# Fromage Friday!



## Starbuck (Jun 15, 2007)

Hey all Happy Friday!!! Thought I'd post something kinda cheesy. Although I have to admit I love some cheesy stuff! What ever happened to Graham Bonnet anyway? What cheese do you love?

[youtube=Option]TYtdW5bD-7Q[/youtube]


----------



## bagpipe (Sep 19, 2006)

Nicely done - haven't heard that in a long time. I thought I remembered a more memorable solo to that song, but it sounded like Blackmore was pretty much phoning it in.

Looks like Graham Bonnet is still active:

http://en.wikipedia.org/wiki/Graham_Bonnet


----------



## fretboard (May 31, 2006)

I still hanker for some Babys every now and then...

http://www.youtube.com/watch?v=iOl2wp__yfc


----------



## mhammer (Nov 30, 2007)

I miss cheese. I like it, but it does NOT like me. Cheese and my digestive system have definitely fallen out of love over the last 10 years. So pizza, lasagna, cheesecake, blintzes, even bloody KD....all off the menu for me.

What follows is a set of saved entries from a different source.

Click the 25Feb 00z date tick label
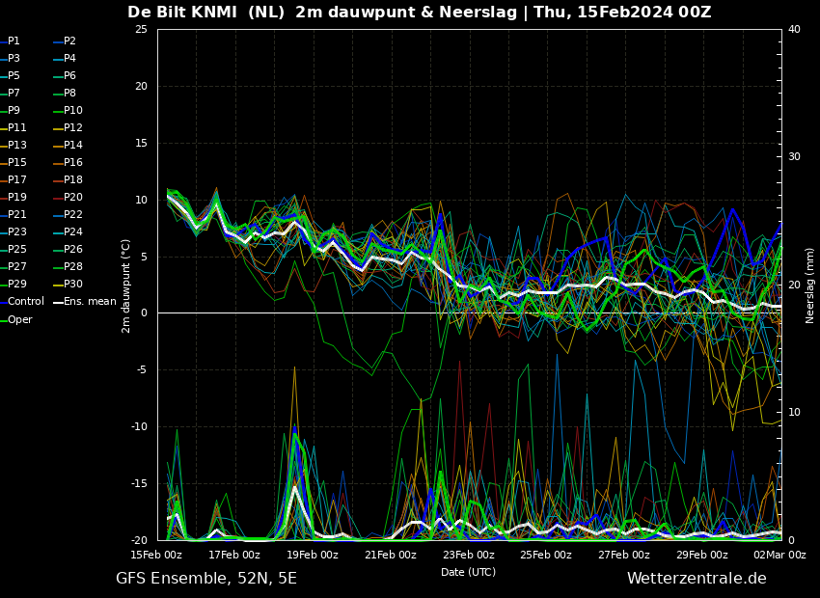820x598 pixels. (x=546, y=556)
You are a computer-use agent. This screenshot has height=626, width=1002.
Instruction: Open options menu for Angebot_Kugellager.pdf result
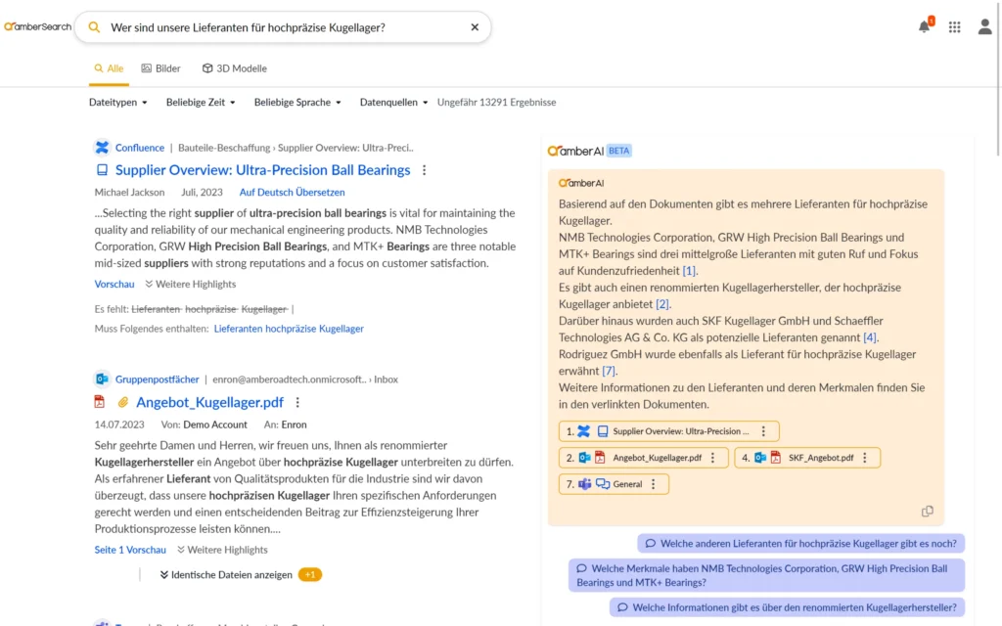(x=297, y=402)
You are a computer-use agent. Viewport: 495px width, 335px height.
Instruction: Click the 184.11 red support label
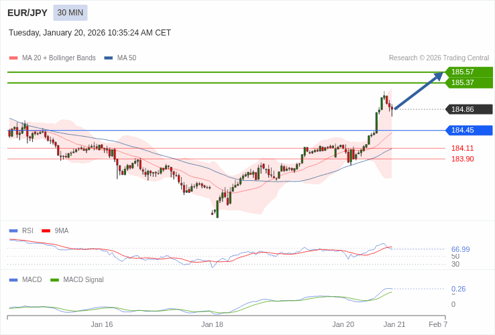point(462,148)
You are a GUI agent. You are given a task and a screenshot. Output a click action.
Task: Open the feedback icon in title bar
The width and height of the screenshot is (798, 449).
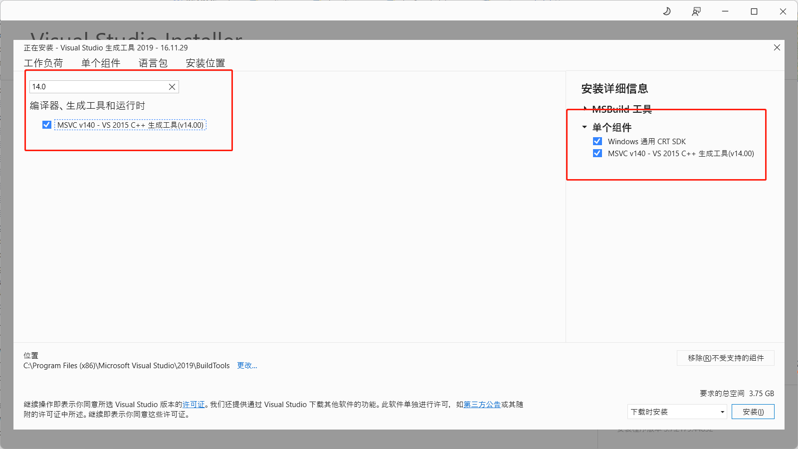696,11
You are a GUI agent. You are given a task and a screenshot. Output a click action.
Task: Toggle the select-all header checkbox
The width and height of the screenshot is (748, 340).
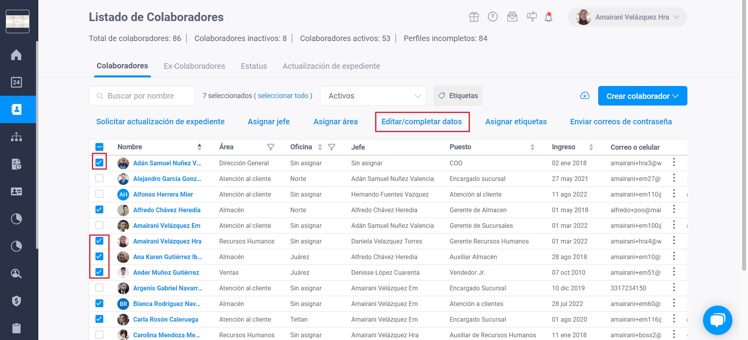(x=99, y=147)
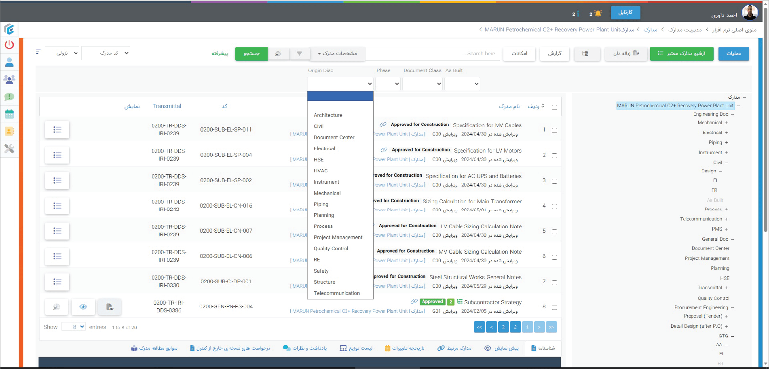Open the calendar icon in left sidebar
The height and width of the screenshot is (369, 769).
point(9,114)
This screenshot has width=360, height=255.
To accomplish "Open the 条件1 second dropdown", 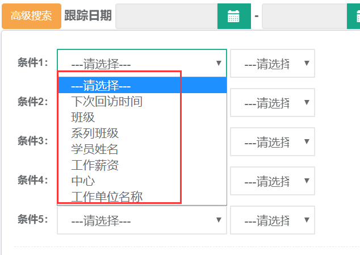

I was surprised to hear on Quirks and Quarks (or somewhere similar) last year that actually lactose _tolerance_ is the rarer bird, not lactose *in*tolerance. Humans are certainly born with the capacity to digest lactose, but the capacity generally falls away with age. Some ethnic/racial groups lose it faster than others, with many European and Central Asian peoples retaining the capacity well into old age (witness the old Danon yogurt ads with those Soviet centenarians http://www.youtube.com/watch?v=M6-50poqaIE ), and East Asians losing it very early on after infancy.


----------



## shoretyus (Jan 6, 2007)

Ok...... let's cheese..... 

This is how I first heard this.... in my high school cafeteria on probably the same make of jukebox 

http://www.youtube.com/watch?v=qvWNBK27nPQ&feature=related


----------



## Starbuck (Jun 15, 2007)

mhammer said:


> I miss cheese. I like it, but it does NOT like me. Cheese and my digestive system have definitely fallen out of love over the last 10 years. So pizza, lasagna, cheesecake, blintzes, even bloody KD....all off the menu for me.
> 
> I was surprised to hear on Quirks and Quarks (or somewhere similar) last year that actually lactose _tolerance_ is the rarer bird, not lactose *in*tolerance. Humans are certainly born with the capacity to digest lactose, but the capacity generally falls away with age. Some ethnic/racial groups lose it faster than others, with many European and Central Asian peoples retaining the capacity well into old age (witness the old Danon yogurt ads with those Soviet centenarians http://www.youtube.com/watch?v=M6-50poqaIE ), and East Asians losing it very early on after infancy.



Well fortunately the kind of cheese we're reffering to won't clog your arteries... it might however, make you grin, or grimace, depending on your taste!


----------



## puckhead (Sep 8, 2008)

Starbuck said:


> What cheese do you love?


[youtube=Option]iqn4M1SPF8E[/youtube]

my favourite one-hit wonder.
if your toes ain't tappin' to this one, they ain't attached.


----------



## mhammer (Nov 30, 2007)

Ahhhhh, THAT kinda cheese.

Terry Reid is a wonderful raspy singer from the 60's and 70's, who was originally supposed to be lead singer for Led Zeppelin, but directed Jimmy Page to Robert Plant instead. He's had a low key, but ongoing recording career, and has a surfeit of Youtube videos, of various vintages.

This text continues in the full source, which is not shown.